— Отставной профессор консерватории, потом монах, пьяница и мой друг, Илья Подгаевский, — отрекомендовал его Петр Алексеевич, здороваясь с гостями и усаживаясь к столу.
— Полно, Петр! — с пафосом воскликнул Подгаевский, кивнул всем головой и задумчиво зашагал из угла в угол, бросая себе в рот мятные лепешечки.
Наступило минутное молчание. Каменский пристально, без стеснения рассматривал то Подгаевского, то хозяина. Последний, очевидно, заметил это, потому что отчетливо повторил, обращаясь уже к одному Каменскому:
— Так как вы нас находите? Пьяны мы или уже можем вести душеспасительные беседы?
— Мы этого еще не знаем, — ответил Каменский серьезно.
Петр Алексеевич сделал вид, что уже не слушает, и обратился к Наталье Борисовне:
— Мамаша, — сказал он, — налейте и мне стаканчик чаю, только, пожалуйста, без коньяку!
— Вот как! — засмеялась Наталья Борисовна.
— Я слышу разговор о Толстом, — продолжал Петр Алексеевич, оглядывая всех и подчеркивая слова, — и вот мне перестало хотеться того, чего прежде хотелось, и стало хотеться того, чего прежде не хотелось.

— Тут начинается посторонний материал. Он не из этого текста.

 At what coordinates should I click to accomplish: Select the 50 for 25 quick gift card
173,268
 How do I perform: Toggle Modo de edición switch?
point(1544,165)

И когда я понял то, что понял, я перестал делать то, чего не надо делать, и стал делать то, чего не делал и что нужно делать.
Все засмеялись.
— Очень, очень удачно скопирован Толстой! — подхватил Бобрицкий.
— Какой догадливый! — пробормотал Петр Алексеевич, раздувая ноздри.
— Нет, почему вы так против велосипедистов? — улыбаясь, но уже нервно прикрывая глаза и волнуясь, заговорил Игнатий.
— Разве я это сказал? — спросил Каменский и поднял брови.
— То есть не сказали, но, в сущности, это понятно… И это странно… Я думаю, что всякий труд, исполняемый с наименьшим напряжением мускулов…
Все прислушались. Каменский же немного наклонил голову, и по лицу его было видно, что он хочет вникнуть в каждое слово. Но Игнатий запнулся, щелкнул пальцами и прибавил торопливо:
— Я хочу сказать, что такой труд, во всяком случае, более нужен, чем какой-либо другой…
— Я вас не понимаю, — спокойно возразил Каменский.
— Не понимаете? — переспросил Игнатий.
— Извините, не понимаю.
Игнатий вздернул плечами.
— Что же тут непонятного? Разве я темно выражаюсь?
— Нет, но вы, очевидно, не подумали, что сказали.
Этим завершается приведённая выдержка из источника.